Hierarchical softmax versus Noise Contrastive Estimation. In a nutshell, for bigger vocabularies drawbacks of HS become more significant. As a result, NCE training results in much smaller values of perplexity. It's easy to see that performance of Truncated ReLU on this dataset agrees with experiments on PTB. Namely, RNN with Truncated ReLU units could be training more efficiently with CE, if the layer size is small. However, relative performance of the other unit types have changed. In contrast to PTB experiments, on One Billion Words corpus the simplest unit achieves the best quality.

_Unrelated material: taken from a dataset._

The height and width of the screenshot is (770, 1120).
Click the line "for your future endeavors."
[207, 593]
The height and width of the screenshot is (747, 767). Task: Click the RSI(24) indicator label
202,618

Note. We report the best perplexity on heldout-00001 after grid search over the learning_rate, bptt, and diagonal_initialization. We use 50 noise samples for NCE training.

The following graph demonstrates dependency between number of noise samples and final perplexity. Just as in the case of PTB, 5 samples is enough for NCE to significantly outperform NCE.

One important property of RNNLM models is that they are complementary to standard N-gram LM. One way to achieve this is to train maxent model as a part of the neural network mode. That could be achieved by --direct and --direct-order options. Another way to achieve the same effect is to use external language model. We use Interpolated KN 5-gram model that is shipped with the benchmark.

Maxent model significantly decrease perplexity for all hidden layer types and sizes. Moreover, it diminishes the impact of layer size. As expected, combination of RNNLM-ME and KN works better than any of them (perplexity of the KN model is 73).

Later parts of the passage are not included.